Directory Organization

The scripts are organized by the section of the paper they correspond to. Below is a description of each directory and the experiments they contain.

1. Analysis of Pervasive Batch Effects (dataset_feature_stats/, cdr3_analysis/)

Corresponds to Figure 1

These scripts quantify the baseline technical divergence between datasets.

  • dataset_feature_stats/:
    • Shannon Entropy: Calculates and compares repertoire diversity across cohorts (healthy_datasets_shannon.py, melanoma_datasets_shannon.py).
    • k-mer Distribution: Performs PCA on CDR3 k-mer counts to visualize batch-driven clustering (*_kmer_distribution2x2.py).
  • cdr3_analysis/:
    • Clonotype Overlap: Analyzes the fraction of shared clonotypes within vs. across studies to demonstrate sparsity (plot_shared_cdr3_by_datasets_heatmap.py).

2. MetaTCR Framework Optimization (functional_cluster_num/)

Scripts for constructing the "Referenced TCR Space" and determining the optimal granularity.

  • determin_optimal_cluster_num_by_antigen.py: Benchmarks different cluster numbers ($k$) using antigen specificity and epitope purity metrics.
  • spectral_robustness_k96.py: Evaluates the stability and robustness of the chosen $k=96$ functional clusters.
  • function_cluster_by_spectral.py: Implementation of the spectral clustering step for reference construction.

3. Meta-vector Profiling Evaluation (metavec_evaluation/)

Corresponds to Figure 3

Validates that the Meta-vector representation retains biological signals while exposing technical noise.

  • biological_rep/: Analysis of the Genolet2023 dataset to quantify technical noise between biological replicates across batches/platforms (Genolet2023_data_analysis_abundance.py).
  • robustness_Sherwood2015/: Longitudinal analysis of the Sherwood2015 dataset to demonstrate intra-individual stability of meta-vectors (meta_vec_individual_robunstness.py).
  • feature_compare/: Comparison of MetaTCR against other feature encoding methods (e.g., k-mers, V/J usage).

4. Benchmarking Batch Dissimilarity Metrics (metric_benchmarking/)

Corresponds to Figure 4

A systematic evaluation of metrics (kBET, JSD, iLISI, MMD) to identify the best tool for quantifying batch effects.

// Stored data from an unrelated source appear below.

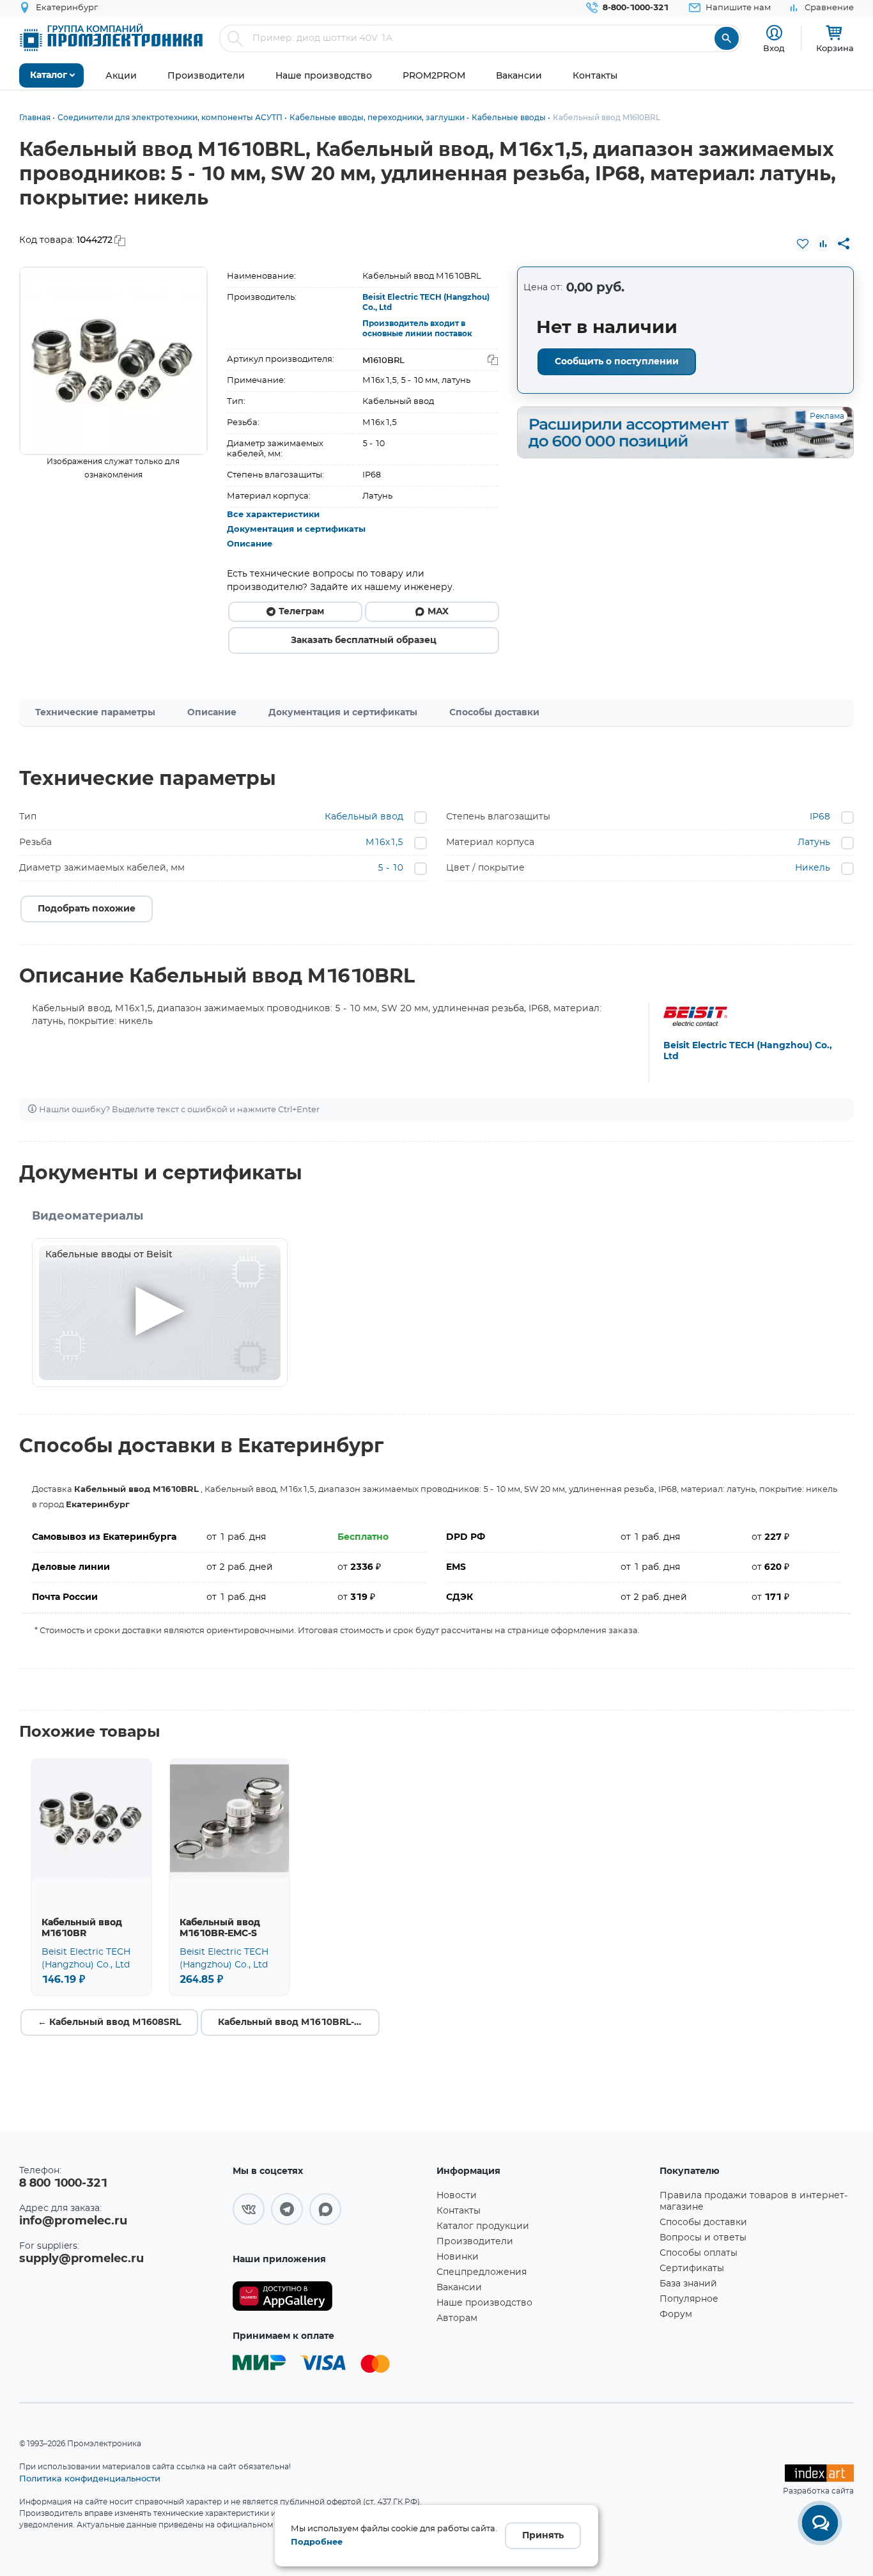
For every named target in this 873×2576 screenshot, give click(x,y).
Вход (774, 48)
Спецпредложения (481, 2272)
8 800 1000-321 (63, 2183)
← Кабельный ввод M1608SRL (109, 2022)
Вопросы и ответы (703, 2237)
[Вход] (774, 33)
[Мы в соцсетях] (249, 2209)
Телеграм (301, 611)
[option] (113, 360)
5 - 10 (390, 868)
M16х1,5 (384, 842)
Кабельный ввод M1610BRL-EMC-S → (299, 2022)
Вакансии (459, 2287)
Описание (249, 544)
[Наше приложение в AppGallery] (330, 2296)
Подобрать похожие (86, 908)
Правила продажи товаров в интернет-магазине (753, 2201)
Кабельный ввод (364, 816)
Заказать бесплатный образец (363, 640)
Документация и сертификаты (296, 529)
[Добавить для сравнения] (823, 243)
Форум (676, 2314)
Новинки (457, 2257)
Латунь (814, 842)
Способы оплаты (699, 2253)
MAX (438, 611)
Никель (812, 868)
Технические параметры (95, 712)
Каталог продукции (482, 2226)
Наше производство (484, 2303)
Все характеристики (273, 515)
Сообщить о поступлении (617, 361)
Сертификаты (692, 2268)
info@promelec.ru (73, 2221)
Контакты (458, 2211)
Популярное (689, 2299)
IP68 (820, 816)
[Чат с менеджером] (820, 2523)
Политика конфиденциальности (89, 2478)
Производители (474, 2241)
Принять (543, 2535)
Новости (456, 2195)
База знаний (688, 2283)
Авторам (456, 2318)
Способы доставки (494, 712)
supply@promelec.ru (81, 2259)
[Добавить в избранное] (803, 243)
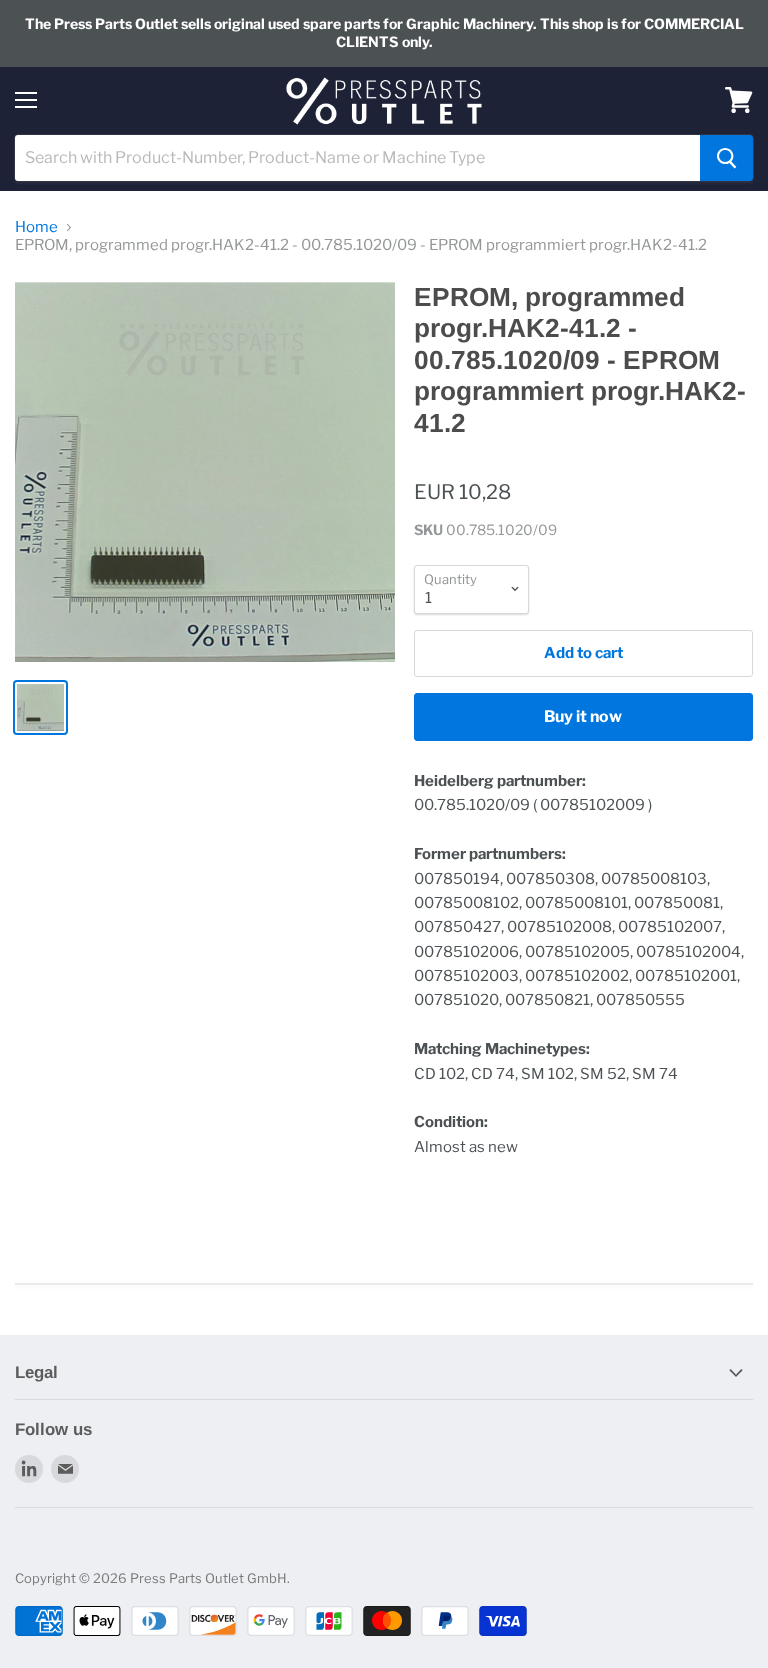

  • scenario1_simu_by_three_methods.py: Task 1 (Sensitivity) - Tests metric correlation with simulated batch effect magnitudes.
  • scenario2_data_sampling_robustness.py: Task 2 (Stability) - Evaluates metric robustness to sampling size and stochasticity.
  • scenario3_dataset_pairs_classification_auc_multi_class.py: Task 3 (Discrimination) - Assesses ability to distinguish real-world technical batches from biological variation.
  • benchmark_metrics_by_ranking_scaled.py: Generates the final ranking of metrics (Fig 4e).

5. Integration Methods Benchmarking (integration_benchmarking/)

Corresponds to Figure 5

Evaluates integration algorithms (Covariance Matching, Harmony, MNN, Scanorama) on MetaTCR data.

  • 2.simu_celltype_test_integration_tools.py: Task 4 (Archetype Simulation) - Tests preservation of biological structure (Bio-Silhouette) vs. batch mixing (kBET) in simulated repertoires.
  • 3.integration_same_label.py: Task 5 (Real-world Integration) - Integration of healthy/melanoma cohorts from different studies.
  • 1.domain_shift_on_cmv_clf_with_val_baseline.py: Task 6 (Generalizability) - Cross-study transfer learning (CMV serostatus prediction) to measure improvement in model performance after integration.

6. Gastric Cancer Case Study (case_study/)

Corresponds to Figure 6

Application of the framework to the Wang2022 dataset to detect and correct latent batch effects.

  • wang2022_data_segmentation.py: Unsupervised segmentation algorithm to discover hidden technical subgroups (latent batches).
  • wang2022_group_comparison.py: Comparison of the identified latent batches.
  • Vgene/:
    • case_vdj_fold_change_Wang2022_meta.py: Differential V/J gene usage analysis before and after batch correction (Fig 6c-f).
    • case_vdj_distribution_Wang2022_sample_level.py: Visualization of specific gene distributions.

7. Novel TCR Analysis (find_outlier_tcrs/)

Corresponds to Discussion Section

Exploratory analysis of TCRs that do not fit into the static reference clusters ("Novel TCRs").

  • novel_groups_emerson2017_new.py: Identification of novel TCR groups in the Emerson2017 dataset.
  • outline_melanoma_dataset_distribution.py: Distribution of outlier TCRs across melanoma datasets.